David’s father exemplifies the power of atoning love. He hasn’t just chosen not to fight back, he allows himself to be buried by his aggressor so that his aggressor might be lifted up! He not only relinquishes any backbiting reaction he might have to his son’s impudence, he affirms the boy who is pointing the gun at him. He tells his son he is proud of him. Love re-enters the equation for David.
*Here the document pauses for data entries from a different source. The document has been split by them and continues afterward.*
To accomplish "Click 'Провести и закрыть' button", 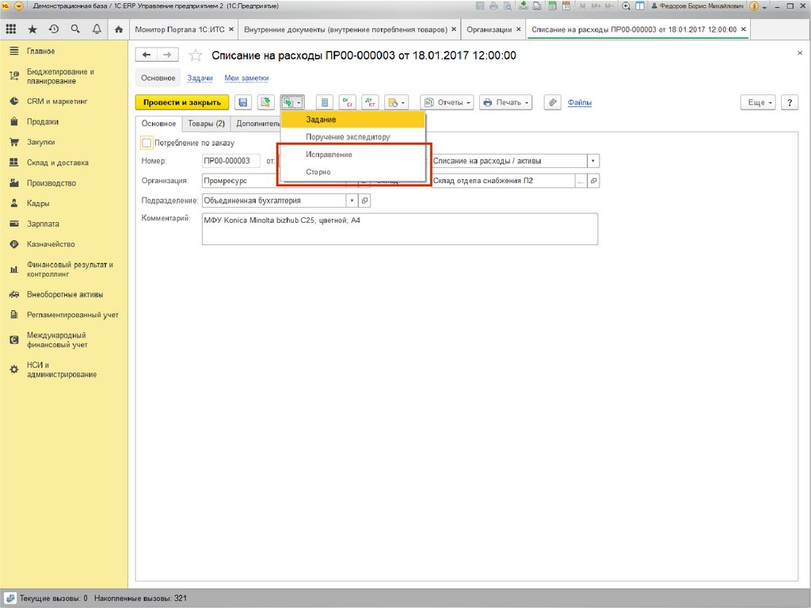I will (x=182, y=102).

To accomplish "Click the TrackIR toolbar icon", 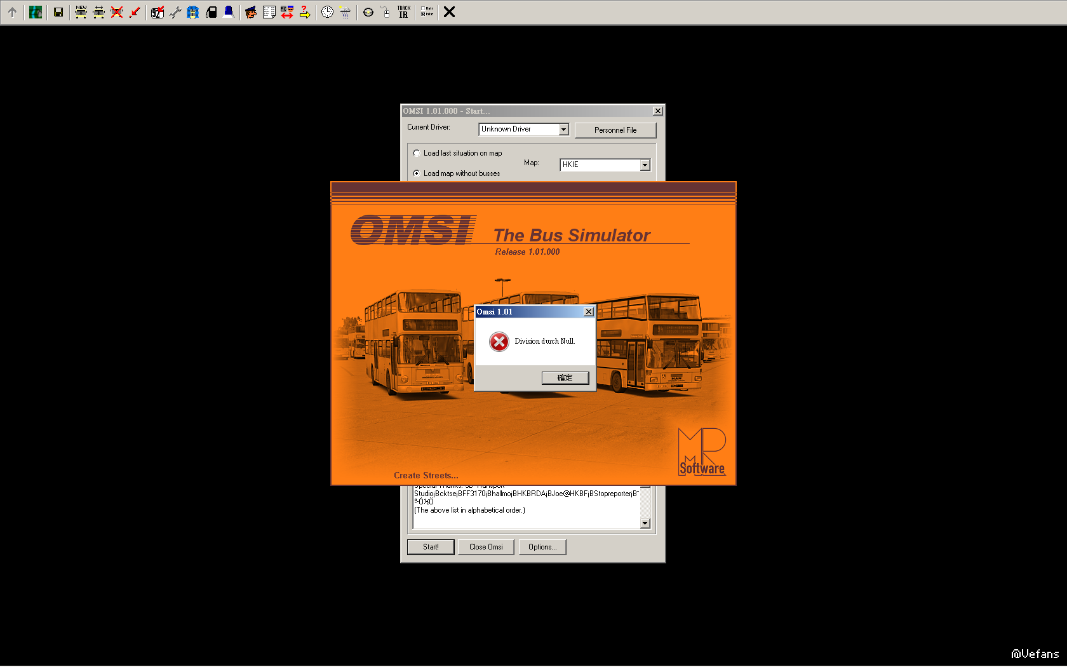I will 404,12.
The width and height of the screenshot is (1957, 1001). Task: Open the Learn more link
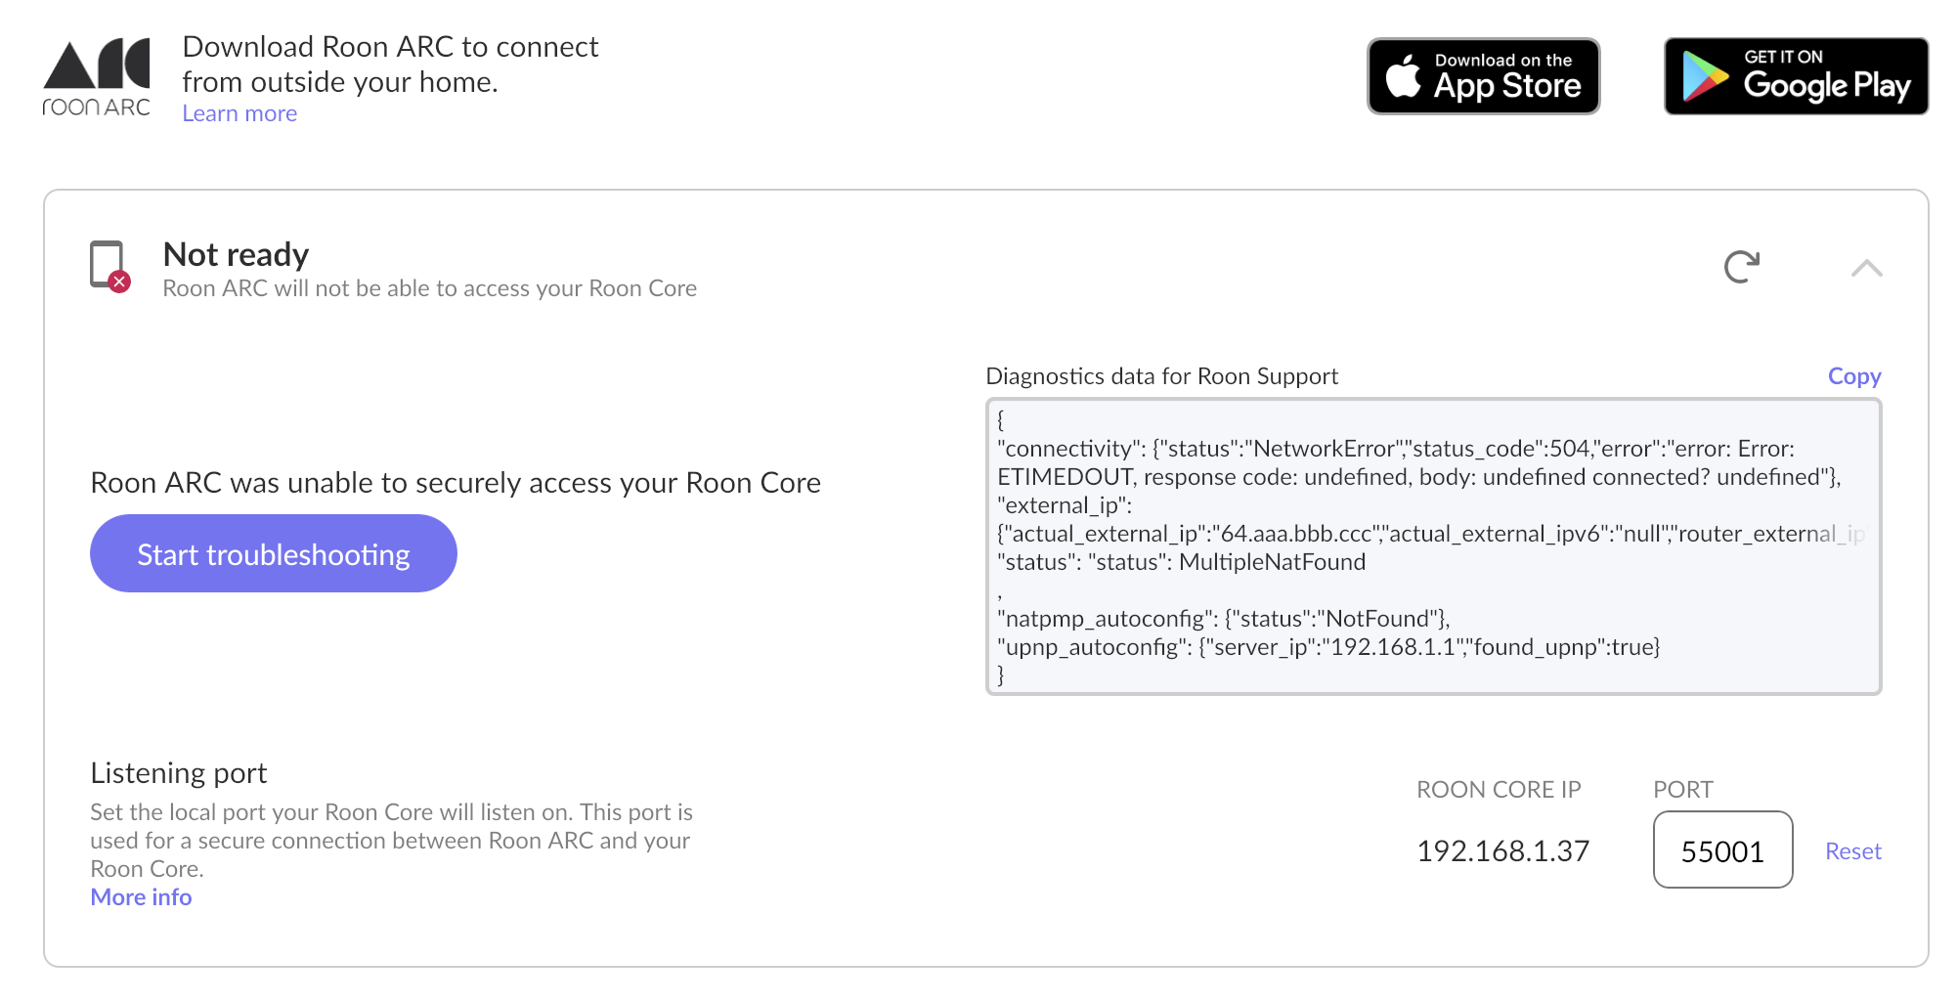[x=239, y=113]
Atoning love moves beyond action-reaction. Atoning love sacrifices self. This is the love offered to the Prodigal Son as well. All resentment purged in his own Late Night Las Vegas, his dutiful apology at the door of his father’s household counts on the rules of cause and effect; but before he can sputter out the apology, before he can promise better behavior next time, the family ring is thrown on his finger, the good cloak is put on his shoulders, and the feast is on. David says it best:

DD: And I remember looking at my dad, and I thought—I had sort of expected to argue like I had with my brother-in-law. You know, not to win, but to come to some kind of armistice. You know, some kind of truce where we’re like, ‘Well, we’ll agree to disagree, but I see your point. It’s a good point.’ I hadn’t expected to lose completely, because you can’t argue with decency. You can’t argue with goodness.

This is not an armistice—this is much more—this is a party. This is, as David recalls, communion. The irony is not lost on David. His father has atoned for him by surrendering to him in love, a credit to his faith—the kind impervious to argument or attack. My son is home, and I love him, without qualification or cause. I love him with the gun in my face. I want him at my table.